İnce, geçiş sürecinin süresi için “maksimum iki yıl” ifadesini kullanır. Halbuki CHP’nin müttefiki İYİ Parti’nin beyannamesinde bu süre “bir yıl” olarak belirtilmiştir.

Bu gelişmelerin üzerine İYİ Parti yetkilileri devreye girer. İnce’nin bu sözleri söylediği canlı yayının ertesi günü partinin genel başkanı ve cumhurbaşkanı adayı Meral Akşener, Millet İttifakı’nı oluşturan siyasi partilerin liderlerine parlamenter sisteme dönüşün yol haritasını konuşmak üzere çağrıda bulunur.

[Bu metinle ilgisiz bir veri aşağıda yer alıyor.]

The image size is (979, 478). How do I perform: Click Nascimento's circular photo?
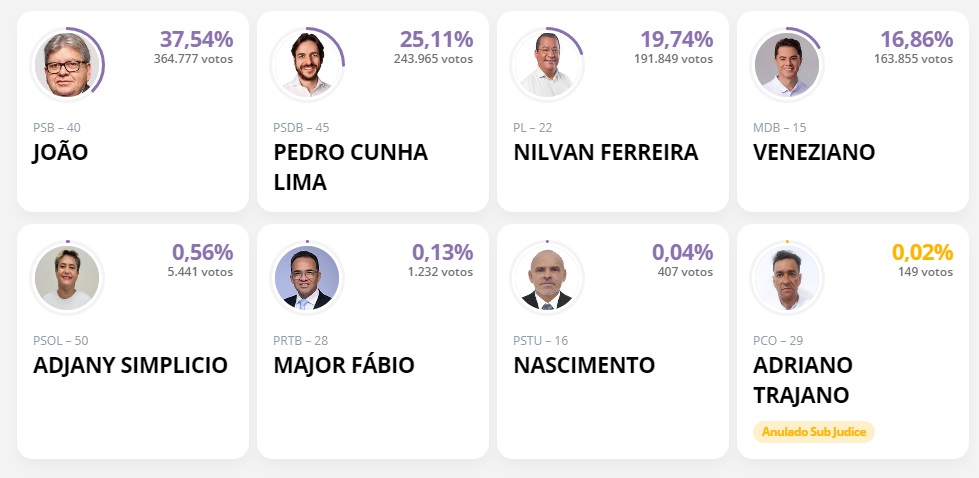(x=546, y=278)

“…şirazesinden çıkmış seçim kampanyaları”

Kamuoyu bu çağrıyı tartışırken, İYİ Parti cephesinde bu çağrıya sebep olan rahatsızlık zaman geçmeden kendini gösterir. Parti sözcüsü Aytun Çıray, 2 Haziran 2018’te Cumhuriyet’e verdiği mülakatta şunları söyler:

“Millet İttifakı’nı oluşturan partilerin hedefi güçler ayrılığına dayalı parlamenter sistemi kurmak. Fakat sayın Genel Başkan Akşener gördü ki bu seçim kampanyası sanki olağan bir seçime gidiliyormuş gibi, sanki parlamento seçimiymiş gibi, başbakan seçilecekmiş gibi, sanki uzun süreli icraat hükümeti çıkacakmış gibi bir kampanyaya dönüştü. Yani bizim prensip zemininden kaydı. Ama esas olan olabildiğince hızlı şekilde yeni anayasamızı inşa ettikten sonra, tarafsız cumhurbaşkanı sistemiyle yeniden seçime gitmektir. Sayın Akşener, hem bu durumun tekrar tespit edilmesi için hem de bu taahhüdün Türk milletine, ileride de ortak işbirliğini sağlayacak şekilde verilmesi için ve en önemlisi de bu şirazesinden çıkmış seçim kampanyalarının yerli yerine oturtulması için bu çağrıyı yaptı.”

Peki sonuçta ne oldu?

Kılıçdaroğlu ve Akşener 4 Haziran’da görüştü ve görüşme sonunda dört partili bir komisyon kurulması, bu komisyonun parlamenter sisteme geçiş için kapsamlı bir yol haritası üzerine çalışması kararlaştırıldı. Kararlaştırıldı, ancak “şirazesinden çıkmış seçim kampanyaları” aynen devam etti. Üstelik sorun sadece İnce’de değildi. Diğer tüm cumhurbaşkanı adayları da her gün kendi zaviyelerinden bir Türkiye tespiti yaparak Erdoğan’ı eleştirdi ve “sanki uzun süreli bir icraat hükümeti çıkacakmış gibi” ve bu hükümette de sadece kendileri bulunacakmış gibi vaatler vermeye devam etti.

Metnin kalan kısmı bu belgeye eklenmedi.